Our faith roots us in God’s love.
Our faith gives us hope when everything and everyone else tells us to give up and throw in the towel.
Our faith helps us understand what is right and what is wrong, how to live and how to love.
Because of our faith we stand on the shoulders and benefit from the life experiences of the countless men and women who have come before us marked with the sign of faith.
Because of our faith every generation does not start from scratch trying to find their way.
There are very few challenges and experiences that humanity hasn’t dealt with before and our faith helps us understand how to deal with them. 

Our faith, our faith in Jesus Christ, handed down to us from the time of the Apostles, through the faithful ministry of the Church, a church both broken and holy at the very same time, is indeed a most precious gift.

Sadly, like I grew to take the warmth of Assisi, the beauty of Florence, and the majesty of St. Peter’s for granted when I lived in Italy, we quite frequently forget, the incredible gift of our faith.

Its beauty, its warmth, its majesty fade and we take our faith for granted.
Frequently we simply get stuck in the everyday worries of life.
Think about it, are we grateful, are we in awe, of the incredible fact that right in that tabernacle, day in and day out is the real presence of Jesus Christ - God almighty, all loving, all merciful, the creator of heaven and earth?  Right there… right there.

Sometimes, actually most of the time, I feel that my heart and mind and my soul aren’t able to take all of that in and appreciate it.

How many times has our faith been a consolation in times of sadness or sorrow?
How many times has our faith been a light in what seemed to be a sea of darkness and confusion?
How many times has our faith pushed us to look beyond our own needs and wants?
How many times has our faith pushed us drawn us to something more something greater?
Someone holy?

Yes our faith is a gift, a privilege, a consolation and a hope which so very many of us take for granted.
Our faith has been entrusted to us by God.

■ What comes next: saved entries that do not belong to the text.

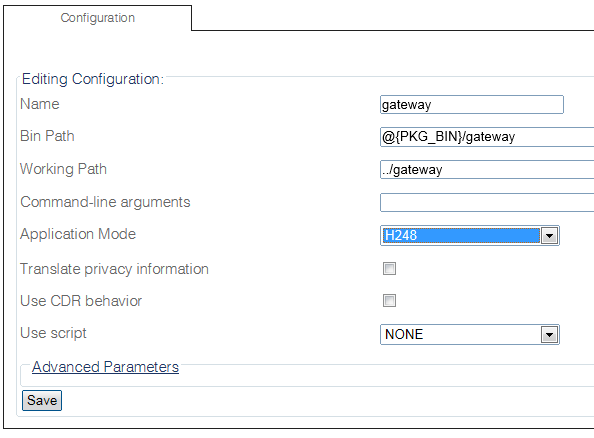Click the Use CDR behavior label
Screen dimensions: 594x438
(81, 301)
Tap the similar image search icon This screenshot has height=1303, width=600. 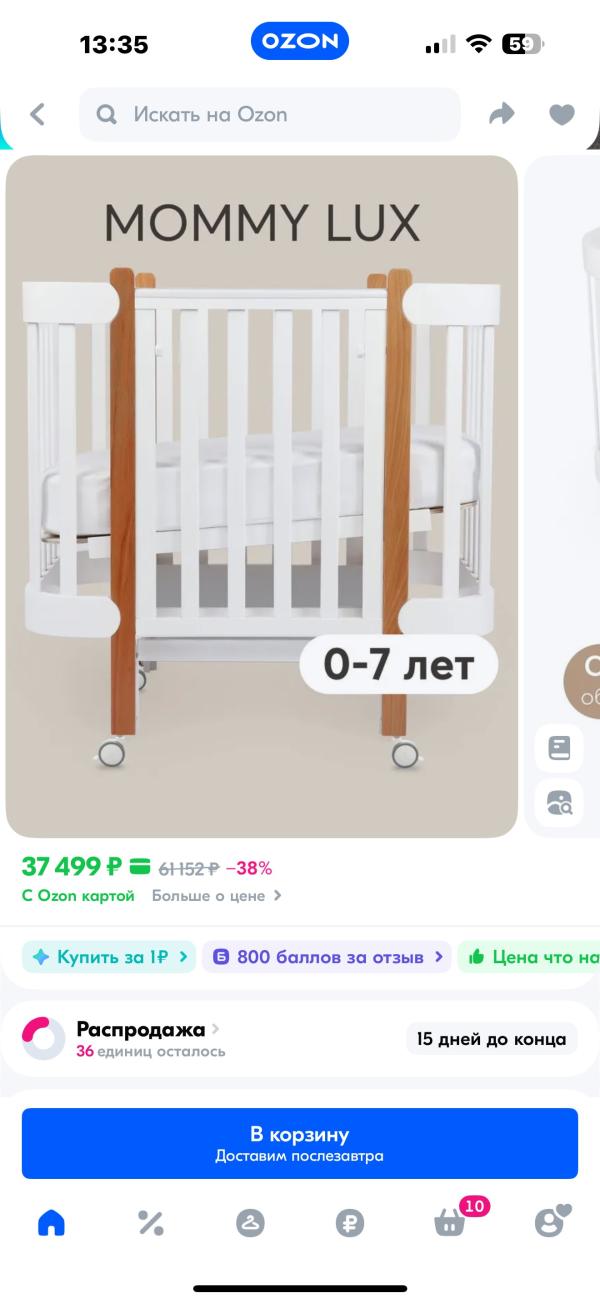(559, 802)
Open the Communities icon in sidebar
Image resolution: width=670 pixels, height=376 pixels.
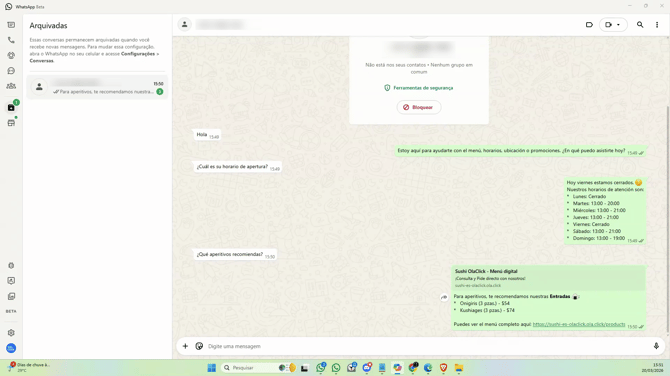(x=11, y=86)
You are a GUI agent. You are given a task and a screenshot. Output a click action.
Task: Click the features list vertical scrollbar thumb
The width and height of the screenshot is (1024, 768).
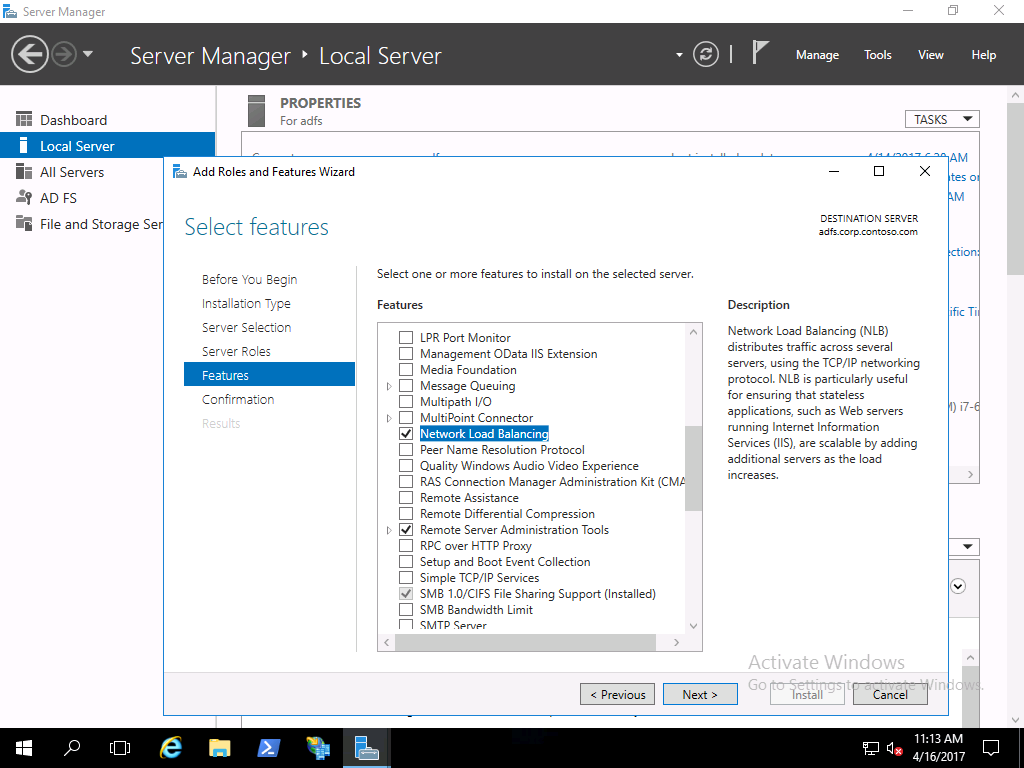pyautogui.click(x=693, y=468)
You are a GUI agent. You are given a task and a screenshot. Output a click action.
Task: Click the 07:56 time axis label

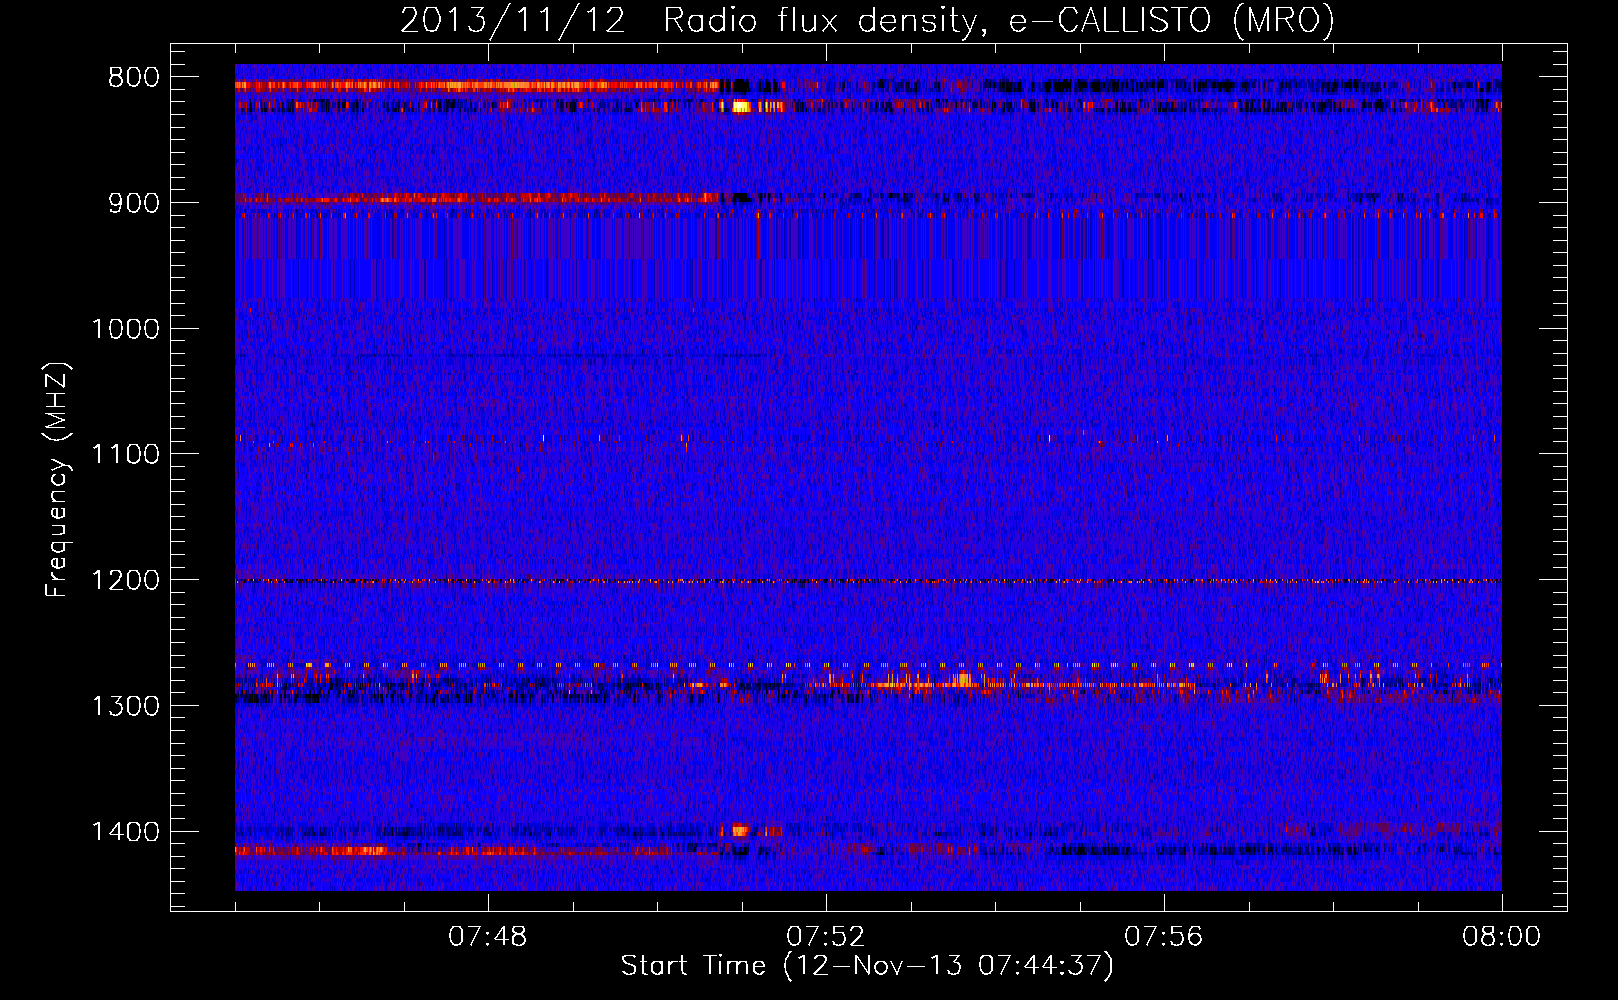tap(1164, 937)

Which brings me to the second point.
Our faith is not ours to create. We cannot rewrite the Gospel in every generation. We don’t adapt the Gospel to fit our culture.
It is our task to bring our culture in communion with the Gospel.
When the Gospel points one way and the world and our culture goes another we have to change the world not the Gospel.
Someone one said to me recently in a very angry and bitter tone:

Fr. Robert -
Our faith is old fashioned, get with it.  Times have changed; the Church has got to change; our faith is got to change.

There was so much emotion when she spoke that something very personal had to be going on in her life.
I pray that God gives me the chance to talk more to that person.
It was as if she felt that somehow we know better than God.  As if somehow we have the wisdom
or maybe the arrogance to think that we can change the very Word of God.

In school we used to play a game when I was a little boy which we called telegraph.
A long line kids would form a circle and the first one would whisper a phrase to the second person and by the time it got to the last person in the line it was all changed.
If every generation felt it could change to Word of God, what would we have left of God’s self revelation?

Would our faith resemble in any way the gift that Jesus died on the cross to share with us?
No. Our faith is not ours to change. Our faith is not ours to adapt. Our faith is ours to preserve.
Our faith is ours to hand on to the next generation.
Just like someone gave it to us.

We must pass it on so that they many may also share it’s wonderful consolation and benefit from its challenge  and understand the warmth, beauty and majesty of God’s love.
We must pass on our faith in season and out of season.
When its popular and when it’s not.
Let us always be faithful to the wonderful gift that God has given us in our faith.

Please repeat after me:
Lord help me believe
Lord Help me seek You
Help me see to love you Lord
Help me be faithful
And help me pass on to the next generation
the Wonderful gift you have shared with me
my Catholic Faith.
Amen.


For more homilies and thoughts by Fr. Bob, consider checking out his blog: http://frbobs.blogspot.com/.  Prayers are promised for all of our faithful readers as we continue through this month of September!

Thursday, July 21, 2011

Need Relief from the Heat?

Some might say it is a little too early to begin promoting a program for the Fall.  With the record heat this week, the delivery of our newly designed cups and the release of the Pitt-Johnstown "New Student Orientation" schedule, we figured it made total sense to get the word out!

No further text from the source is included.